?Despite the fact that, in its essence, pre-season is almost explicitly a tool in which to examine the strengths of those members of the squad who are either too young or too undervalued to obtain a starting berth, it’s still startling to see someone use it to its full potential.
Callum Hudson-Odoi did just that on a surprisingly summery Wednesday night at the Aviva Stadium in Dublin. From the first minute, the 17-year-old (SE-VEN-TEEN!) was by far and away the most dangerous, and therefore entertaining player on the pitch.
And, irregardless of the undeniable smog of ‘friendly’ that shrouded the Aviva, there were still some seasoned professionals in place on both sides of that pitch – including four World Cup winners and six Champions League winners.
But, in the face of this considerable pedigree, it was the teenager who shone the brightest once the sun had gone down in the Irish capital. Right from the off, the ?Chelsea winger went about taking Hector Bellerin and his abhorrent clothing to the cleaners, with his exploits eventually leading to a penalty after the right back clumsily brought him down after a particularly incisive run.
Yet it wasn’t just sheer pace and trickery that had the Spaniard stumped – there was plenty of tactical awareness and technical quality on show as well.
This was illustrated perfectly in just the fourth minute. After collecting the ball in the middle of his own half, he bombed forward with characteristic directness, leaving Pierre-Emerick Aubameyang for dead and making about thirty yards of ground before he was admirably tackled by Matteo Guendouzi.
However, unperturbed by this momentary intrusion and alert enough to know the ball would reach a teammate anyway, he continued his run and collected a first time pass from Ross Barkley. After reaching the ball close to the touchline, and with Shkodran Mustafi breathing down his neck, the forward turned away from goal to buy some time for his arriving runners, before expertly picking out Cesc Fabregas on the edge of the box with a delightfully deft clip.
There were far easier options out there than the ‘Hollywood’ pass to Fabregas, but the Englishman backed himself, and he was right to. It is for that exact reason that Maurizio Sarri has since categorically ?confirmed the forward is in his plans, as he proclaimed: “He will stay with us for all the season.”
Because, in Sarri’s world, the easy pass is not the best pass. If football were a game of poker, Sarri would be a high roller – the risk is always considered necessary for any significant reward to be gained. He wants this not just from his defence, who are tasked with luring in the forwards and midfield in order to create space further up the pitch, but also his playmakers, who are encouraged to choose the higher upside option over the safer one.
It was this desire to penetrate and to create that was so evident against Arsenal, and indeed in previous warm up clashes with Perth Glory (where he registered an impressive assist) and Inter.

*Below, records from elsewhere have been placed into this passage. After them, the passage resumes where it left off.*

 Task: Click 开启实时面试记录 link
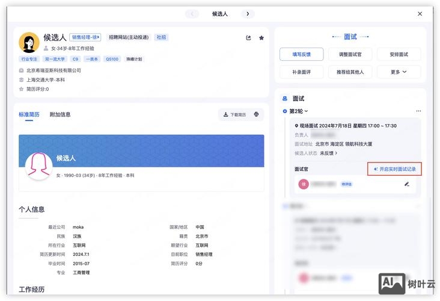(395, 169)
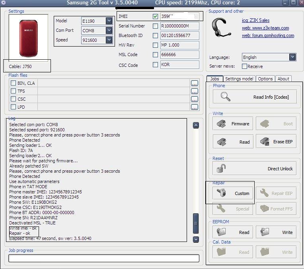
Task: Switch to the Settings model tab
Action: tap(239, 79)
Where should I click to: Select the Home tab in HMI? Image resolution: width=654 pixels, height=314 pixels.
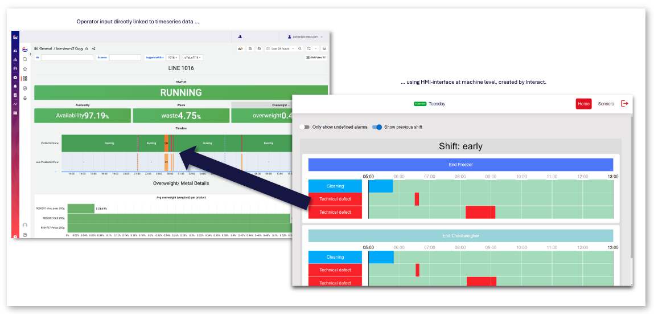click(583, 104)
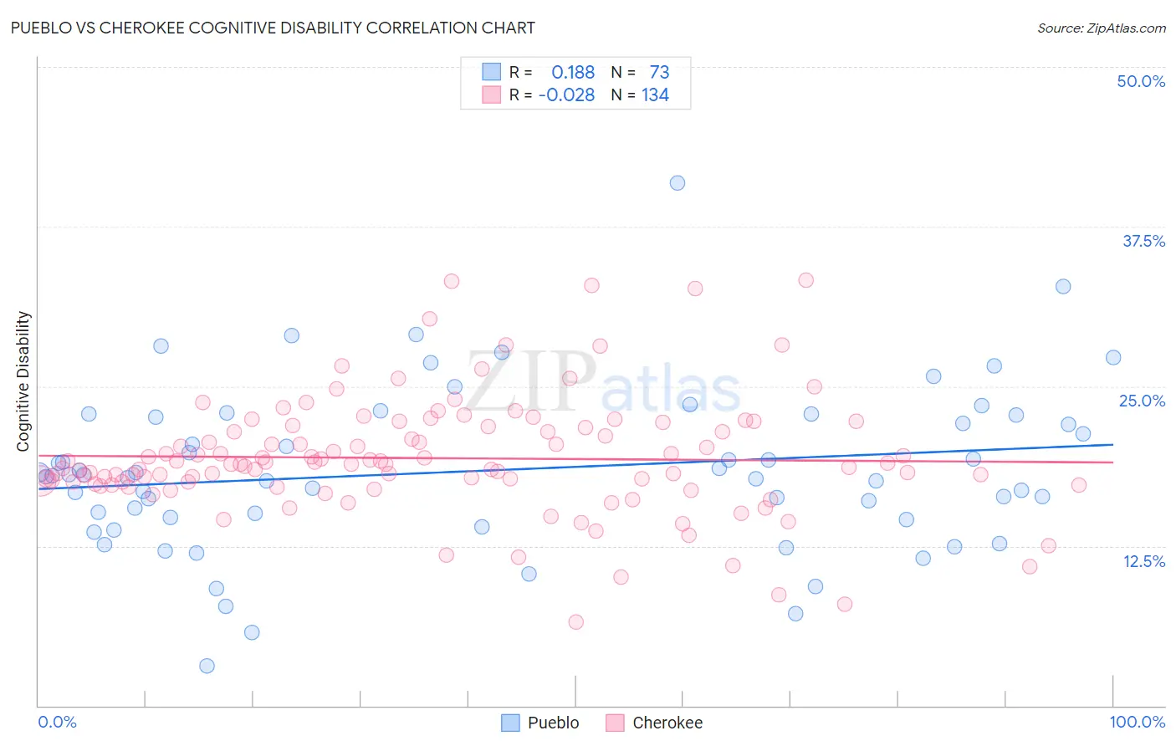Click the highest blue Pueblo data point

pyautogui.click(x=677, y=183)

In part because of the Italian’s aforementioned brazen style, one criticism levelled at Sarri during his fairly astronomical rise to the upper echelons of the managerial food chain has been an apparent reluctance to trust youth players. However, two stipulations instantly crop up in response to this claim.
Firstly, the ?Napoli Primavera side during his reign was almost historically average, not finishing higher than 11th in the Campionato Nazionale Primavera League during his time in charge, if they were lucky enough to be in it. Secondly, and more importantly, was his use of Daniele Rugani prior to this at Empoli.
Bringing him on loan as fresh faced newly turned 19-year-old, the 59-year-old entrusted him wholeheartedly, starting him in every single game in Serie B, bar the ones he was unavailable for due to a national team call up. He would go on to play every single minute for the Florentine side in their ?Serie A campaign the following season.
Sure, Hudson-Odoi has more competition ahead of him, but you could also argue that there is far more margin for error as a young centre back than there is for a promising forward.
With a haul of Blues still resting from the World Cup, the youngster is likely to get a starting place for this Sunday’s Community Shield against champions Manchester City. Hopefully he’ll be alongside his compatriot Ruben Loftus-Cheek, who’ll be looking to impress the new gaffer in equal measure after returning prematurely from his holidays.
Of course, potential has been over-hyped and misconstrued in many a pre-season – just look at the relative furore surrounding Ross Barkley following a couple of flashes here and there this summer – but it does seem noteworthy that the academy graduate has been able to not only maintain his performance levels across the three games, but incrementally improve each time.
Though it’s clearly not quite time to claim the boy from Wandsworth is the heir apparent to a certain Belgian wizard at Stamford Bridge, his precocity does help ease the nerves over the possibility of that man’s departure. And that’s as big a compliment as you can give right now.